第56話 クリスマスを三姉妹と
「ふうー、眠いな・・・」
結局あの後、俺たちは家で双葉と三葉と共に晩飯を食べ、その後色々とわちゃわちゃと深夜まで遊んでいた。そのせいもあって今俺は、いささか睡眠不足気味だった。
「せっかくだし、もうちょっと寝るか・・・」
そう言って再び俺が布団に潜り込むとほぼ同時に部屋を扉が開いた。
「カナタ!さっさと起きなさいよ!せっかくのクリスマスの日にぐうたらと寝てるんじゃないわよ!」
和葉はそう言うと俺の元へずかずかとやって来て俺の布団を引っぺがす。
「さみっ!何してんだよ双葉!人がせっかく」
「せっかく・・・なんですって?」ゴゴゴゴゴ
「あっ、起きます。すいませんした・・・」
「分かればいいのよ」
そう言うと双葉はフンッと鼻を鳴らすと部屋を出た。
あれは重たい腰をどうにか起こしリビングへと向かう。その途中、和葉の部屋から双葉の怒鳴り声が聞こえてきた。やっぱりアイツもまだ寝てたか・・・
俺がリビングへ到着すると既に料理が並んでいた。見ると今日のメニューはいつもよりも洋風だった。
黙ってそれを見ていると三葉が俺に話しかけてきた。
「おはようございます!カナタ君!メリークリスマスです!」
「おう、メリークリスマス。にしても今日の朝飯、なんか洋風っぽい?」
俺がそう言うと三葉は目をキラキラと輝かせて言った。
「あっ!分かりますか!?そうなんです!せっかくのクリスマスなのでご飯もクリスマス仕様にしようと思って!」
「そうか・・・にしても三葉はホントに料理が上手いな、なんでも作れるんじゃないか?」
すると三葉は手と首を振って全力で否定して言った。
「いやいやいやいや!全然そんなことないですよ!作れない料理も沢山ありますし・・・」
「へー?例えば?」
そう言うと三葉は首を傾げて言った。
「それは・・・うーん、何ですかね?」
「無いなら無いって言っとけ」
「そうですね、基本的には何でも作れますね」
なんて話していると和葉が眠たそうにやって来た。
「ふあぁ・・・おはよー2人とも〜」ポヤポヤ
「おはよう!和葉!メリークリスマス!」
「そっかあ・・・今日がクリスマスだもんね〜メリクリメリクリ〜」
すると後ろから双葉がやって来て和葉の背中を叩きながら言った。
「和葉!いつまでそんなに眠たそうなのよ!もっとシャキッとしなさいよ!」
「はーい・・・」
・・・・・・・
俺たちは朝食を食べ終え、しばしの空き時間が出来た。
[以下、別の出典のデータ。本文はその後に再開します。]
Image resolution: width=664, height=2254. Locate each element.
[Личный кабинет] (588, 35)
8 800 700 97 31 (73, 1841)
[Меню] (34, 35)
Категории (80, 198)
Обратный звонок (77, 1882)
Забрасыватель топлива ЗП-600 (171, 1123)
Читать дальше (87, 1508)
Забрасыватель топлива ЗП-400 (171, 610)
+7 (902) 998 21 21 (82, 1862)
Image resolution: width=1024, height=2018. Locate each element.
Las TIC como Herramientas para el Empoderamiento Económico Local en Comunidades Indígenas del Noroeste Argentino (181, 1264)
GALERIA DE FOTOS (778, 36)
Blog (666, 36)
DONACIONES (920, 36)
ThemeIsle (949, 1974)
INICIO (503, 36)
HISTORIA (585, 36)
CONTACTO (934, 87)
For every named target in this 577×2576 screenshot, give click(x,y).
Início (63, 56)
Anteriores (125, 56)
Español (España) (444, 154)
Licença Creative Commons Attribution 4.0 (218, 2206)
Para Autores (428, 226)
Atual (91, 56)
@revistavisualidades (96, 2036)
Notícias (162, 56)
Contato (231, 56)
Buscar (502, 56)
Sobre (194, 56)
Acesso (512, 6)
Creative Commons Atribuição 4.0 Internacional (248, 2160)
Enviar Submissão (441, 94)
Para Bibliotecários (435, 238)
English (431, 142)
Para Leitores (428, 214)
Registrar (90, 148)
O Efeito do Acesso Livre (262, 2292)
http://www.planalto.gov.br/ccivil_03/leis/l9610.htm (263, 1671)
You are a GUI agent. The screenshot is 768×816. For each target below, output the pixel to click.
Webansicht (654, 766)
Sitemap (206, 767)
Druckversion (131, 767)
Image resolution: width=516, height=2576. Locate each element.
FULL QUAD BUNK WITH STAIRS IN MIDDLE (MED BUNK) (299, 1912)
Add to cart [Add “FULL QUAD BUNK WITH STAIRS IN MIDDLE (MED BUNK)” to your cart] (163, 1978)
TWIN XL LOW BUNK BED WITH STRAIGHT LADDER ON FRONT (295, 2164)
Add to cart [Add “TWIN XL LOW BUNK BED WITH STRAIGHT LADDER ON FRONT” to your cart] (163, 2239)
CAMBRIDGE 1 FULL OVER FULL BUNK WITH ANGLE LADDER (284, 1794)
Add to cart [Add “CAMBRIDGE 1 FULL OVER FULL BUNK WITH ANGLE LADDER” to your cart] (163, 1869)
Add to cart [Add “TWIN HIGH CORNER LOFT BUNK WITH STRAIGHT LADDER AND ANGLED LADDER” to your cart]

三姉妹の実家、もとい真菜さんの家へは18時に訪れる事になっている。
俺は双葉に改めて質問をする。
「なあ双葉、何か真菜さんの家に行く時に必要な物って無かったよな?」
すると双葉が何かを気づいた感じで答える。
「あっその事なんだけど、なんかママ、ケーキ作る材料買うの忘れちゃってたらしくて行く途中でケーキ買って来て欲しいって言ってたわ、後ついでに欲しいものがあれば適当にって」
「そうか、じゃあ道すがらのケーキ屋さんでそれぞれ食べたいの買って行くか、他のは適当にスーパーとか寄って考えるか」
俺がそう言うと和葉が脚をプラプラさせながらしみじみと言った。
「ケーキかあ・・・最近食べてないなあ、何買おっかなー♪」
「あっ!そういえば私もケーキしばらく食べてません!・・・ていうか、ケーキってスイーツの中でも上の存在な気がして何となく手が出ないんですよね」
「確かにな、誕生日とか、それこそクリスマスとかそういう特別な行事の時に食べるイメージがあるな」
すると和葉がニヤニヤしながら言った。
「でも約1名そうでも無い人がいそうですよ?ねえ、双葉さん?」
双葉は急に自分に矢面が立って驚いたのかしどろもどろになりながら答える。
「えっ!?あ、まあ、そうね・・・」
「そうだったのか、ケーキ好きなのか?」
「ふぇっ!?そうね、人よりは好きよ」
すると三葉が屈託のない表情で言った。
「だって双葉、将来はパティシエになりたいんだもんね!」
俺は心の中で、へーそうだったのか。なんて思っていたが、すぐに双葉が三葉の言葉をかき消すように言う。よく見ると、いや、よく見なくてもその表情は真っ赤だった。
「も、もうこの話は終わり!ホラッ!そろそろ出ないと買い物する時間無くなっちゃうわよ!」
そして、俺たちはクリスマスの寒空の中、真菜さんの家へと向かっていった。